__Your assignment__
Copy, please, the line with "Click the Interval range field" and each line that follows it through the end of the data below, exactly as given and without pictures.

══ Material shown ══

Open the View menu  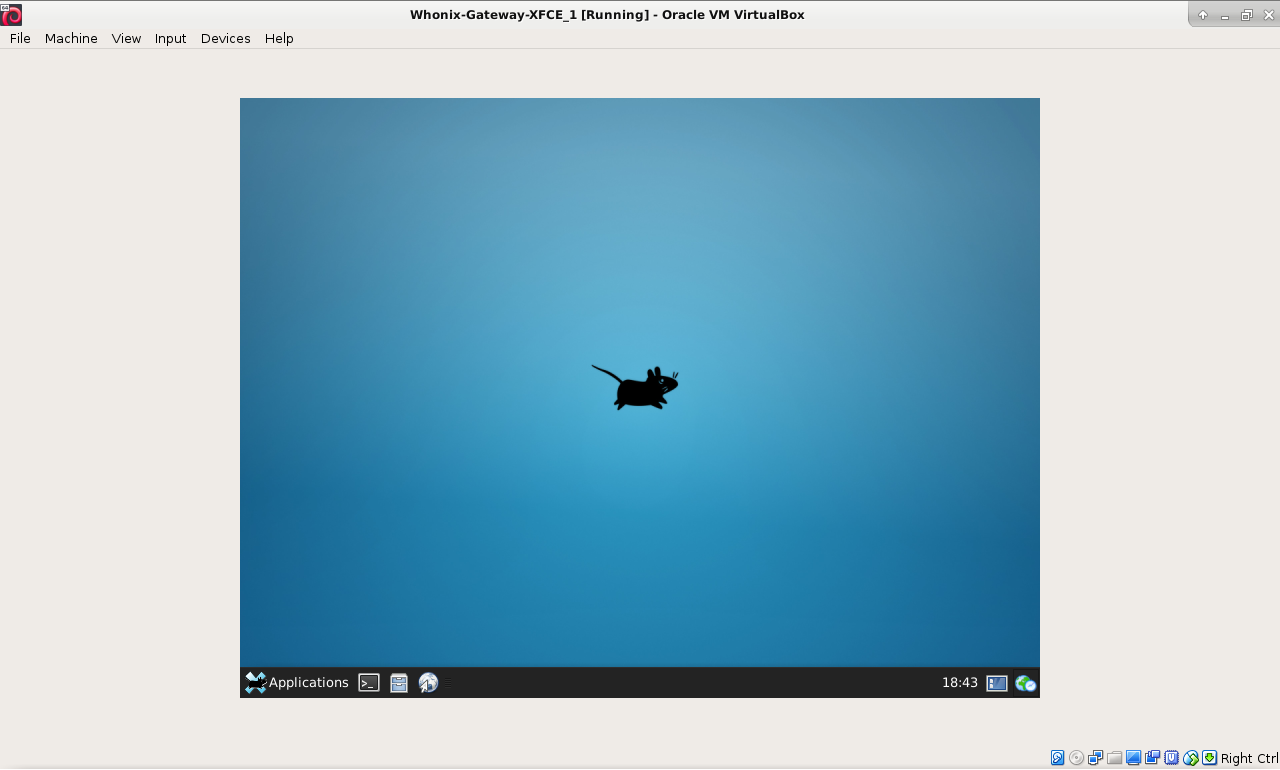(x=126, y=38)
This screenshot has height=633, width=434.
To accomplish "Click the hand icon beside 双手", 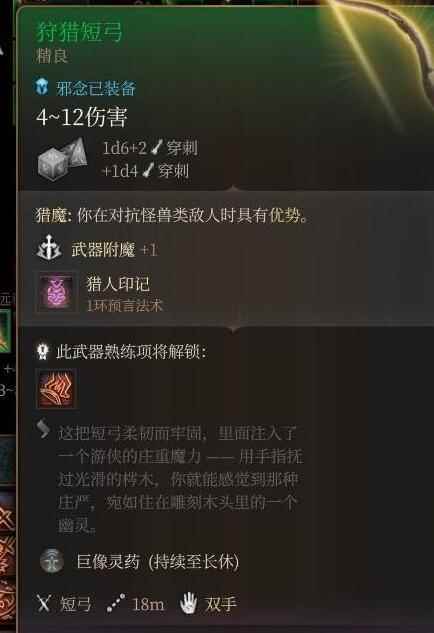I will click(x=188, y=603).
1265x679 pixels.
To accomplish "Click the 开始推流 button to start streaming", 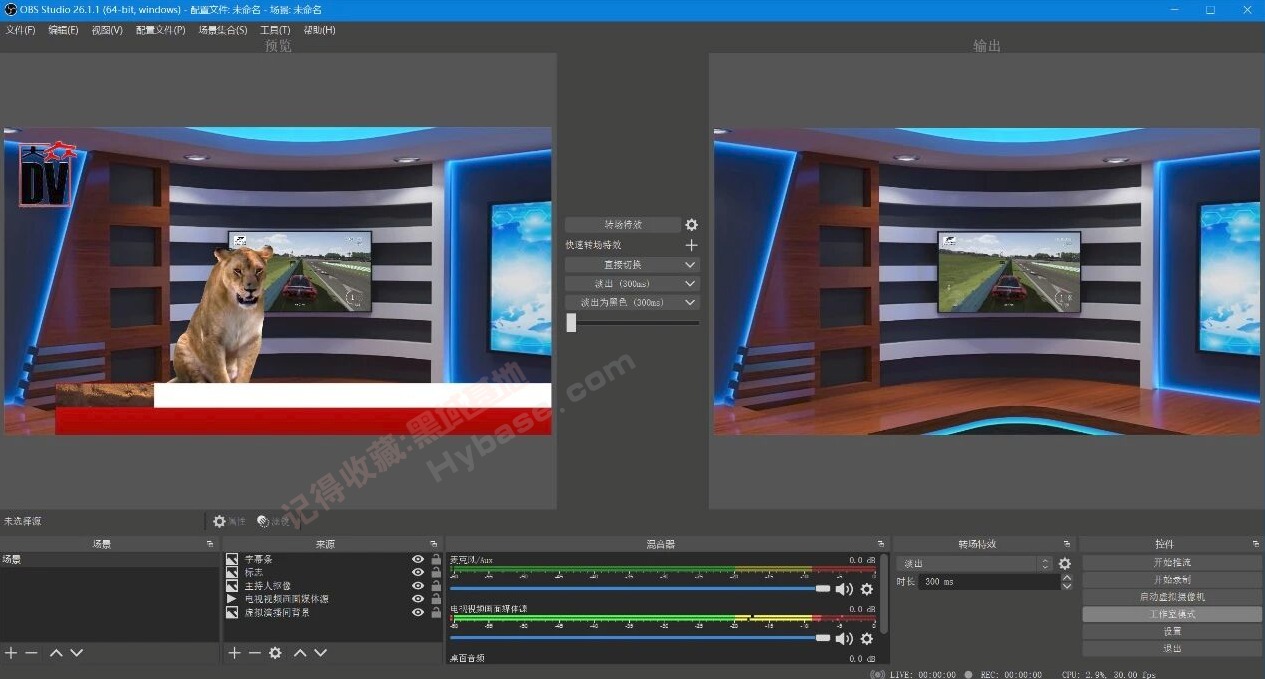I will 1170,562.
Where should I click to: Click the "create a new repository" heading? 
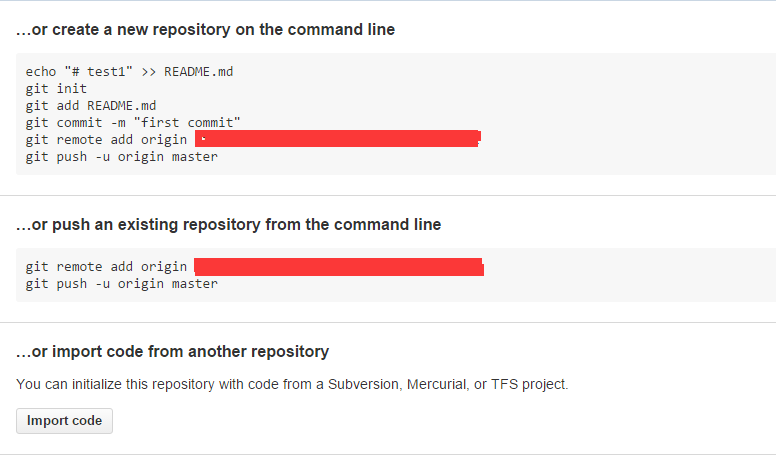[205, 30]
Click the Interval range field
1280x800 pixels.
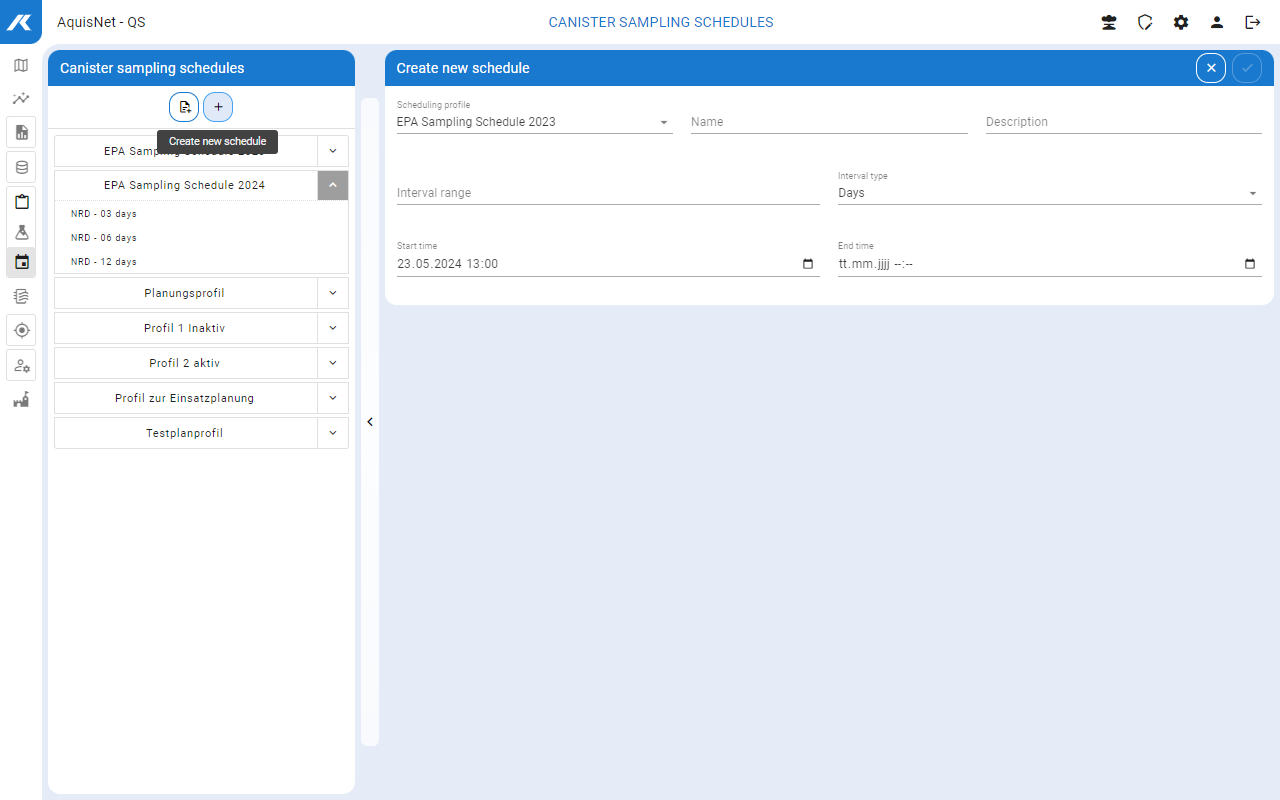click(x=607, y=193)
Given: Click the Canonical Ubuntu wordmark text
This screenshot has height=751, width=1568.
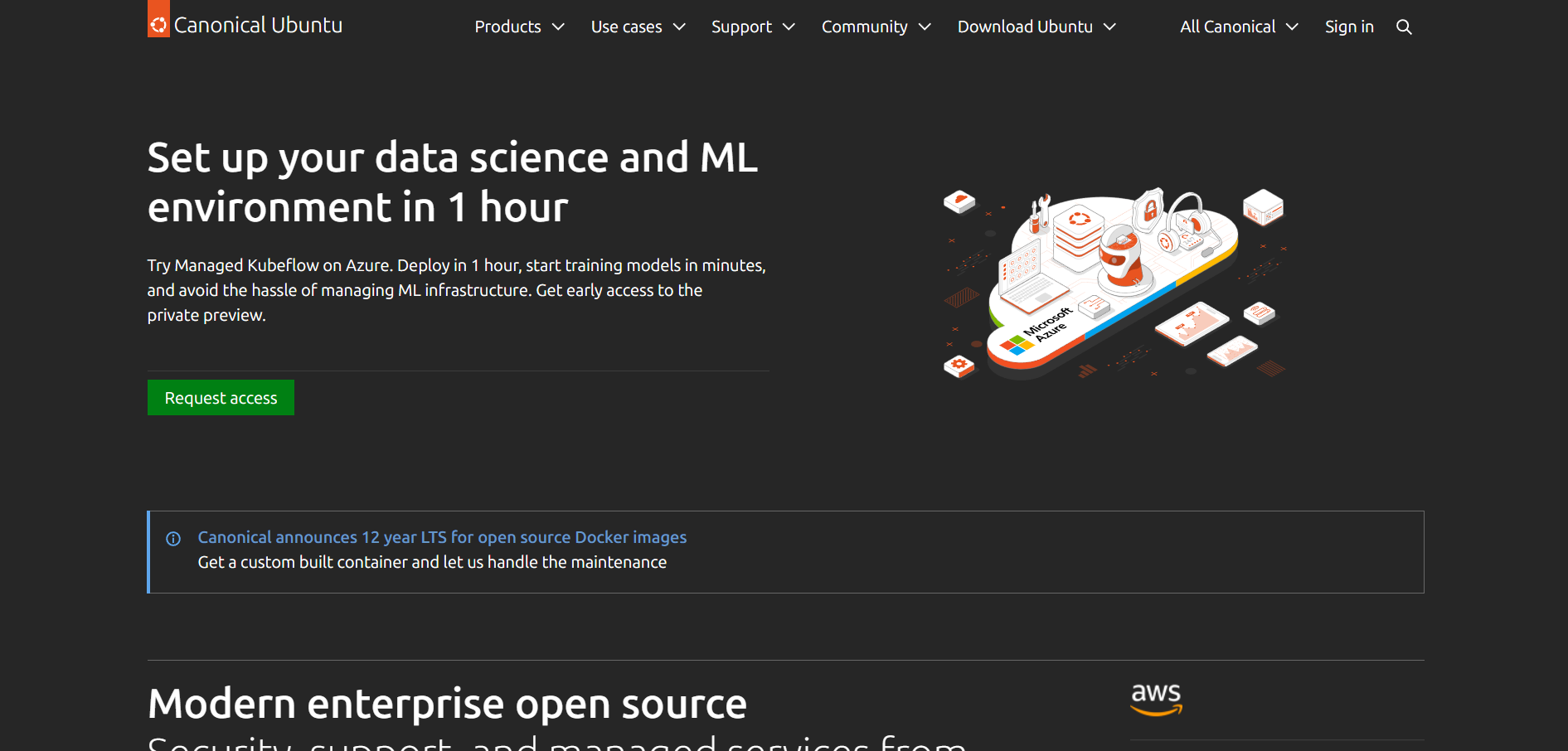Looking at the screenshot, I should (258, 26).
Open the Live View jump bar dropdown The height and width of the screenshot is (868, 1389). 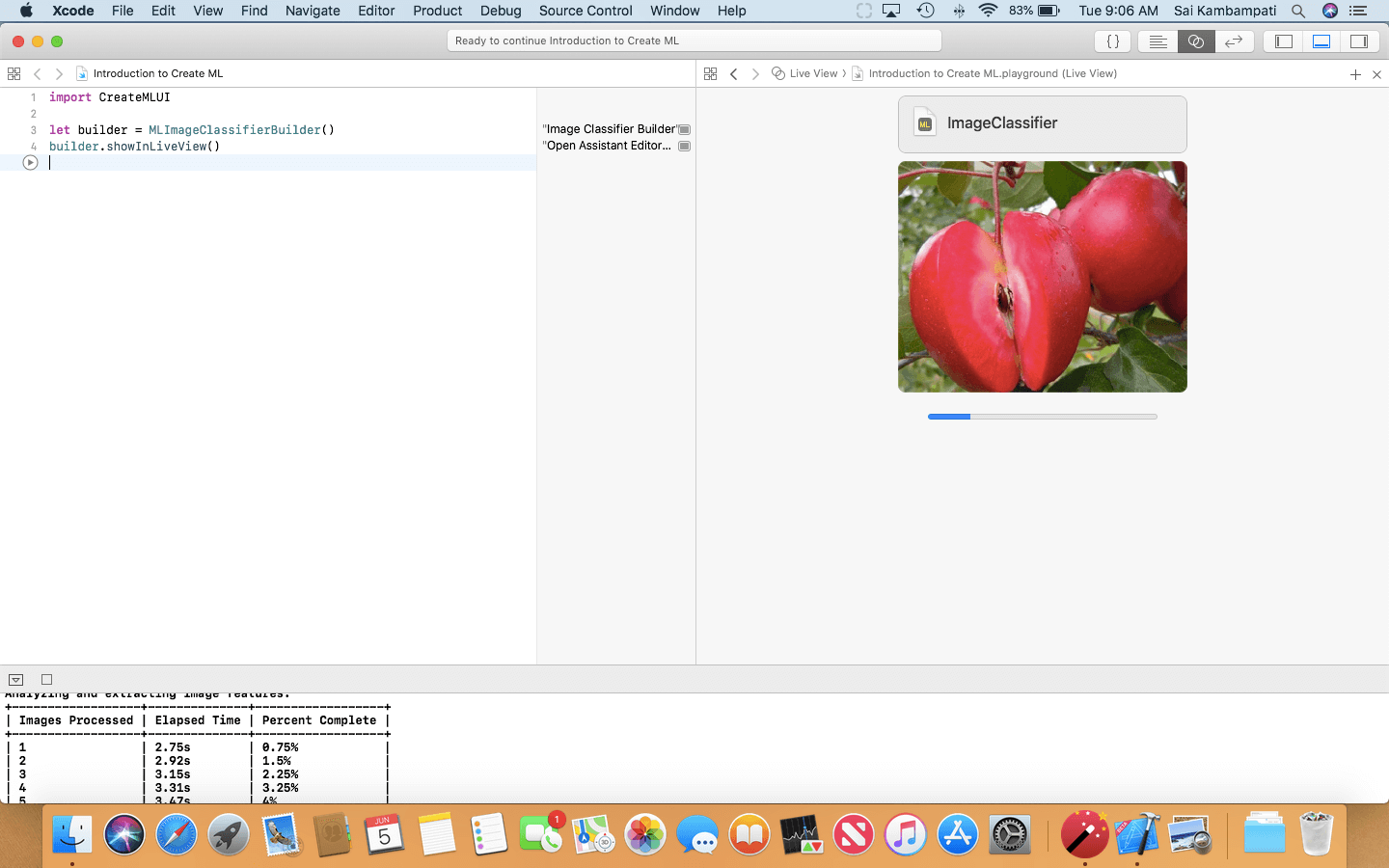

═══

__Response__
Click the Interval range field
1280x800 pixels.
click(x=607, y=193)
Given: Click the Canonical Ubuntu wordmark text
This screenshot has height=751, width=1568.
Looking at the screenshot, I should (258, 26).
Open the Live View jump bar dropdown The height and width of the screenshot is (868, 1389). 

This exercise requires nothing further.